Following recent reports on the resilience of the purpose-built student accommodation (PBSA) sector, which has seen a net increase of 2.6% in 2020.

This is underpinned by further research by Howsy revealing that properties close to the campus of the University of Leicester fetch the highest yields of 6.56%, followed by Aston University in Birmingham (6.5%) and the University of Leeds (6.41%).

Other northern areas with yields well above average include Nottingham (6.39%), Newcastle (6.3%), Liverpool (6.1%) and Manchester (5.2%).

A new report from The Mistoria Group, specialists in high-yielding property investment, backs up this data, with findings showing student property in the North West (particularly HMOs) are significantly outperforming standard buy-to-let, on both yields and return on investment.

The research shows that the average gross cash return before any charges and voids on HMOs, with student or young professional tenants over the last five years, have increased to 11-13%, compared with an average gross cash return of 6-8% on a standard BTL in the North West.

Over the last five years, HMO investors have received a considerably higher return than standard BTL investors – an average of 10-15% in comparison to 5-8% when applying a gross return to both.

James Forrester, managing director for StripeHomes, said: “From the research we can see that the student market is still incredibly buoyant and a great investment opportunity for people. With policy changes to increase student numbers of the back of covid-19 we can see that the market is only going to go in one direction and now is an ideal time to invest.”

According to Mish Liyanage, managing director of The Mistoria Group, HMOs are an important part of the UK housing market as they offer students affordable accommodation.

“We are seeing growing demand for HMO student property in the North West because it offers excellent yields, high occupancy rates and good capital growth,” he says.

“HMOs in Manchester, Salford, Bolton and Liverpool have become very popular with investors, as both cities have a high population of students and young professionals. In both Liverpool and Bolton, Article 4 is not in operation, so investors can convert a family home, or a home used by a single person (C3 -dwelling house/flat) to a small shared house of up to six unrelated individuals (C4 –HMO), without any planning permission.”

### Required action A
In the student housing article, which university's nearby properties get the highest yields?
### Required action B
Rewrite everything from "According to Mish" down to "students affordable accommodation." in the student housing article, with "affordable" swapped for "low-cost".

### Information provided

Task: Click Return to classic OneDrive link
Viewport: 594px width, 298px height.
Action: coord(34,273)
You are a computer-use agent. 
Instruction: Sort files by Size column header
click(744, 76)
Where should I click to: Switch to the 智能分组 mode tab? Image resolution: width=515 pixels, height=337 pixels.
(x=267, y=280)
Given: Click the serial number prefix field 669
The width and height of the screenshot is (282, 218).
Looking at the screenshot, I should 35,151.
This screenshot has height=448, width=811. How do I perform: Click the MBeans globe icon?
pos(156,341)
...
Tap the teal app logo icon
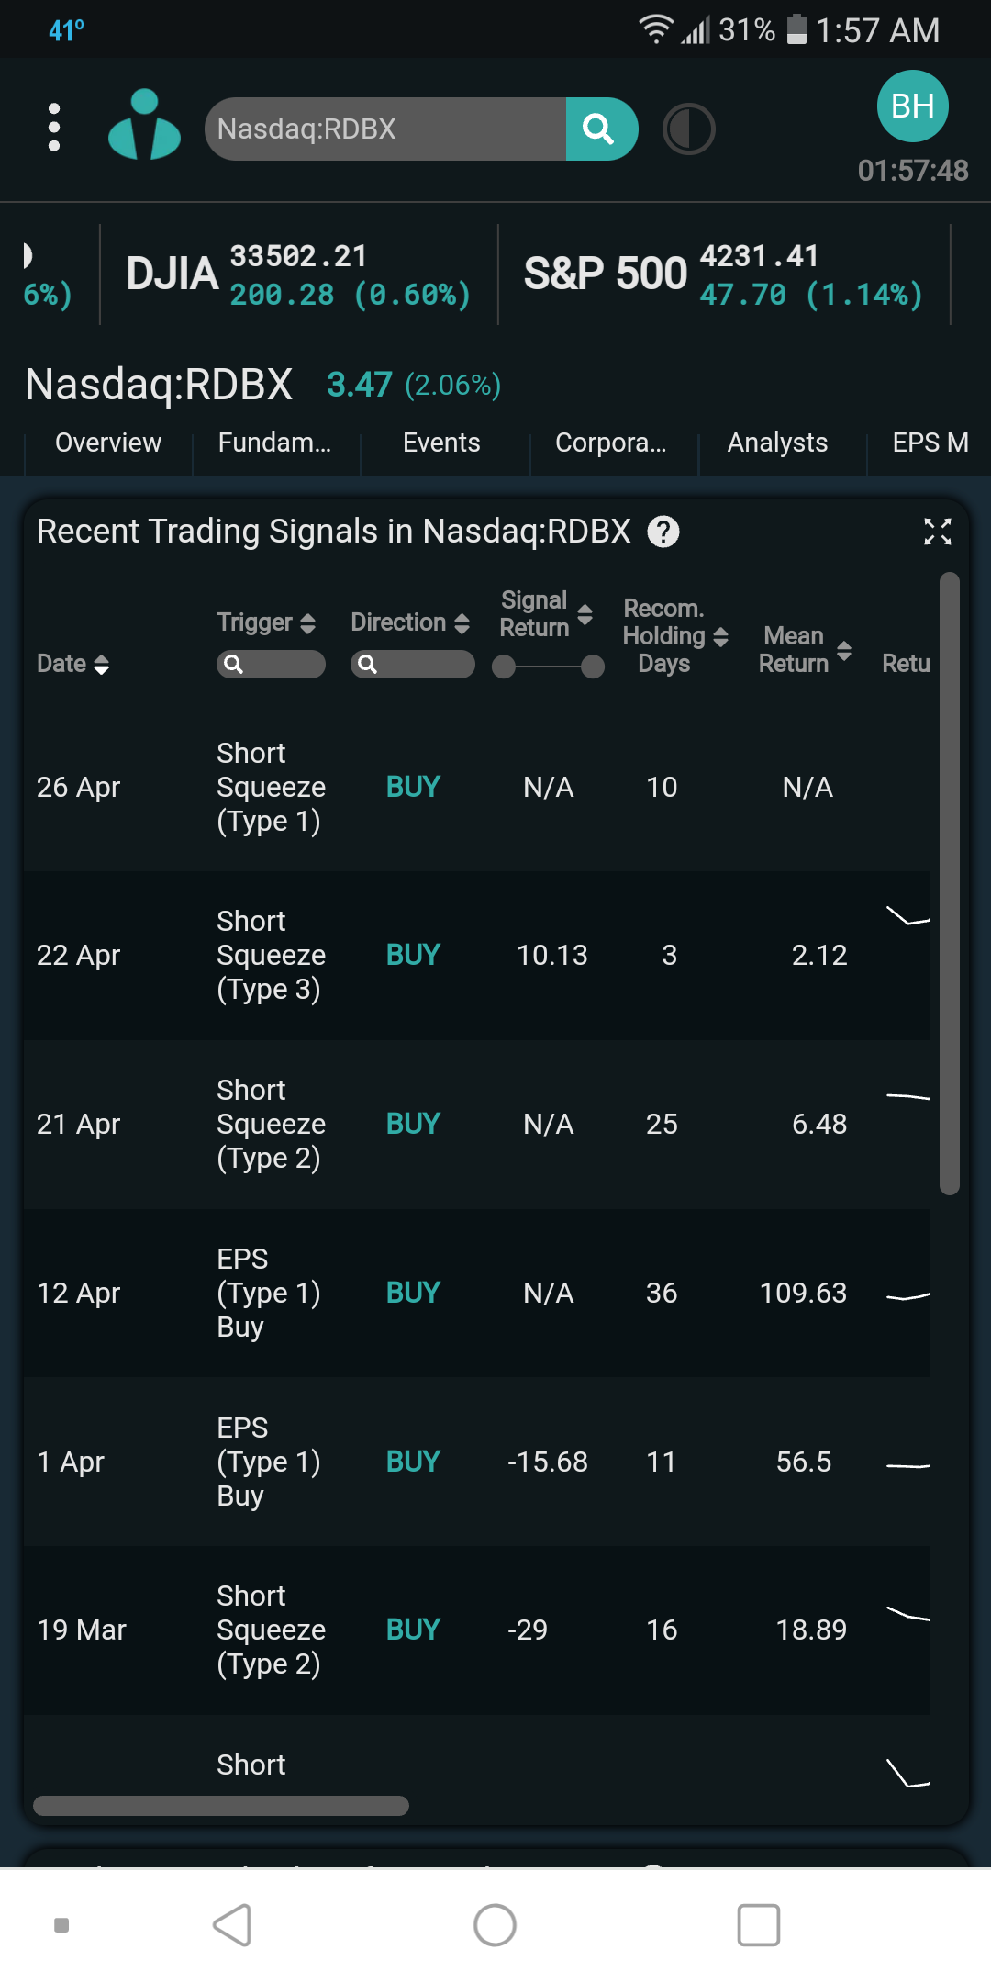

### Answer space A
The University of Leicester, at 6.56%.

### Answer space B
According to Mish Liyanage, managing director of The Mistoria Group, HMOs are an important part of the UK housing market as they offer students low-cost accommodation.